Побагровел Богдан и бросился на чердак.

Он стремительно выбежал из каюты наверх и остановился на чердаке, окинув всех гордым, вызывающим взглядом. Лицо его пылало от волнения, глаза сверкали мрачным огнем, непокрытая шапкой чуприна трепалась на ветре. При появлении наказного все сразу притихли; но по сумрачным лицам, по опущенным вниз глазам можно было догадаться, что за минуту между товариством шла буря и что буря эта была направлена против него, их батька атамана.

– А что, панове товариство, чем это вы недовольны? – спросил, наконец, не дожидая запроса, Богдан.

Вопрос остался без ответа. Казаки хранили упорно молчание, нагнув еще ниже свои бритые с оселедцами головы.

– Что же, панове, – обратился к ним снова Богдан, выждав длинную паузу, – коли есть что, так говорите прямо в глаза, как подобает честному лыцарству, а не по-за очи: правда ведь света не боится, а кривда только любит потемки…

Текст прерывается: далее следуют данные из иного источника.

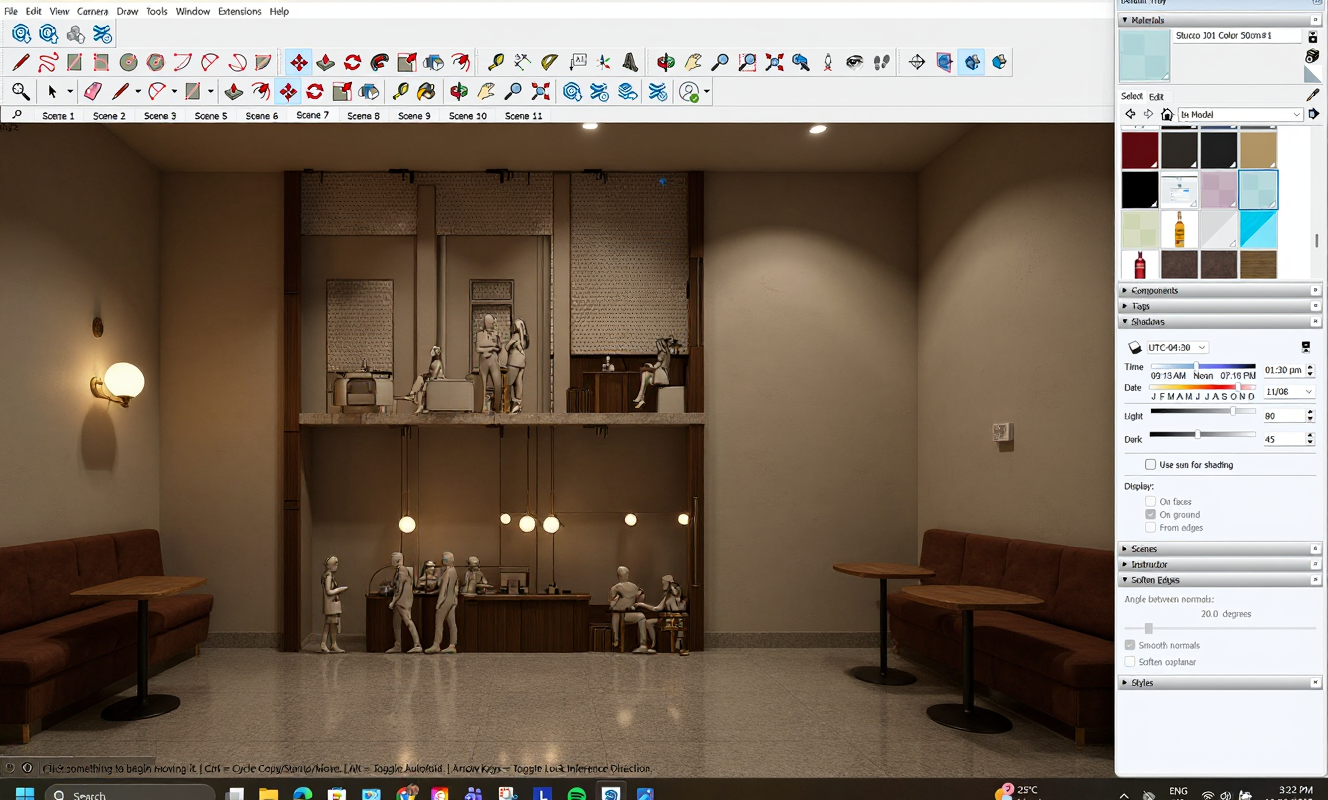The image size is (1328, 800).
Task: Open the Extensions menu
Action: click(239, 11)
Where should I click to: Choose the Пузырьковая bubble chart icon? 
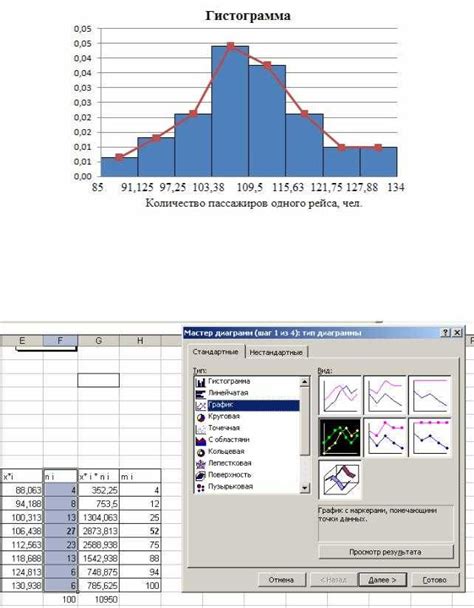tap(201, 487)
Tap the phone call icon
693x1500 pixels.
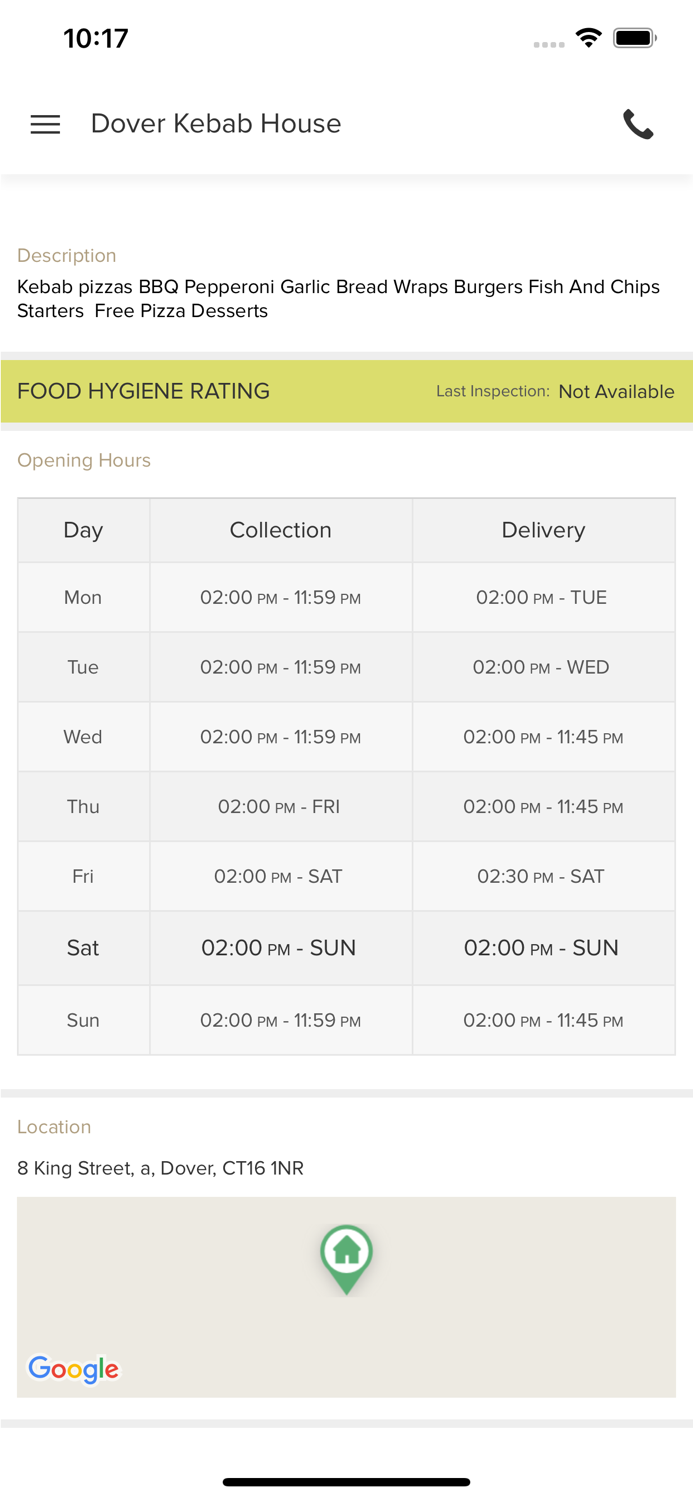[x=638, y=124]
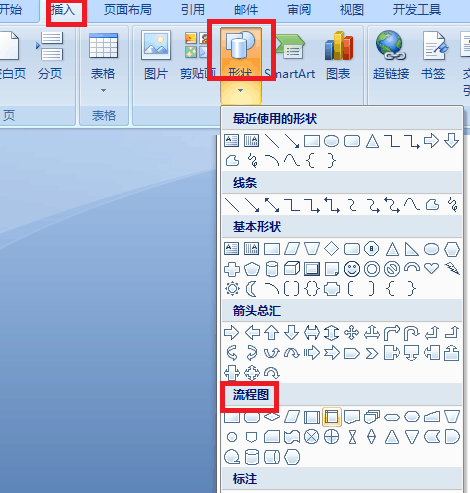Pick the highlighted flowchart internal storage shape

(x=332, y=417)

Послышался робкий, неясный говор: или мятежные боялись разгневать атамана, или не решались его огорчить; впрочем, между гулом тревожного говора уже слышались отрывистые слова: «Не до часу забава…» «Покарали одного смертью за бабу, а сам атаман…» «Смерть ей, чертовке!» Последняя фраза начала повторяться выразительнее и чаще, грозя перейти в общий крик.

Отлила кровь у Богдана от лица к сердцу, закипело оно оскорблением, гневом загорелись глаза; он поднял надменно голову, сжал в резкую складку черные брови и властным голосом остановил возрастающий ропот.

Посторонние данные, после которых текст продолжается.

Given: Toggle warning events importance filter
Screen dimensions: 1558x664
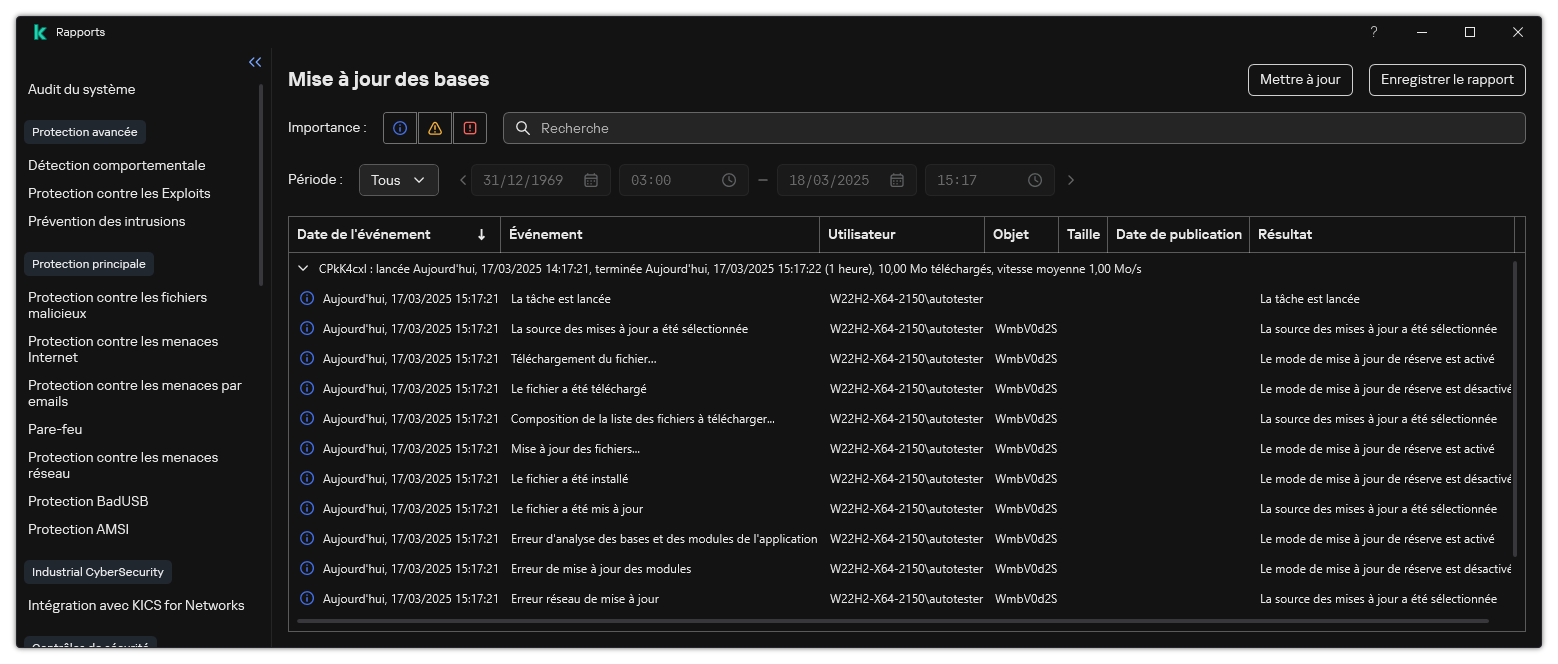Looking at the screenshot, I should 434,128.
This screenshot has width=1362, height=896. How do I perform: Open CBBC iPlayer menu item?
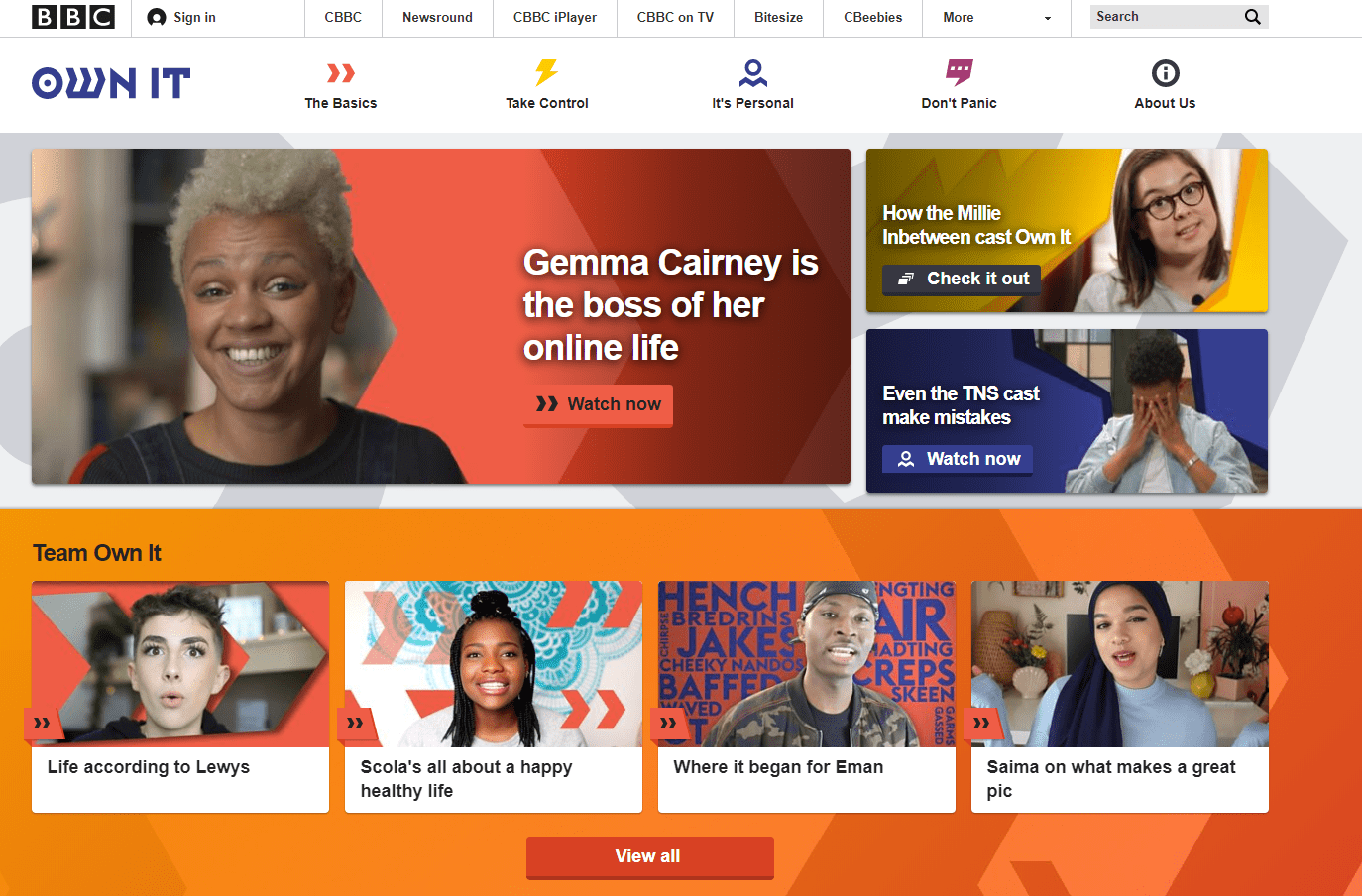pyautogui.click(x=555, y=18)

– Что-о? – почти крикнул он, сложив на груди руки. – Выходите, клеветники, и обвиняйте меня смело в такой гнусности, а не прячьтесь за головы других, как школяры в бурсе! Знаете ли вы, безумцы, чья это дочь, дитя недорослое? Это дочь вашего товарища, не пожалевшего за нас свою жизнь, дочь, блаженной памяти, запорожца Грабины.

– Грабины? – раздался по всей чайке единодушный крик.

– Да, Грабины, – продолжал Богдан, заметивши, какое впечатление произвели на окружающих его слова, – он сам еще в Сечи признался мне в том, что у него дочь есть, Марылька, которую цыганка украла и продала в неволю. Когда он услыхал, что мы без него уйдем в поход, то, без моего ведома, закрался в чайку, надеясь, что мы не минем Кафы, где знал, что находилась его дочь… Перед смертью заклинал он меня и заставил поклясться, что я спасу ее… И вот сам господь, сглянувшись над душой несчастного товарища, посылает нам навстречу его дочь… А вы… вы что хотели сделать? В благодарность за то, что Грабина жизни своей не пожалел ради нас – вы хотели умертвить его дочь да еще что выдумали на невинное дитя!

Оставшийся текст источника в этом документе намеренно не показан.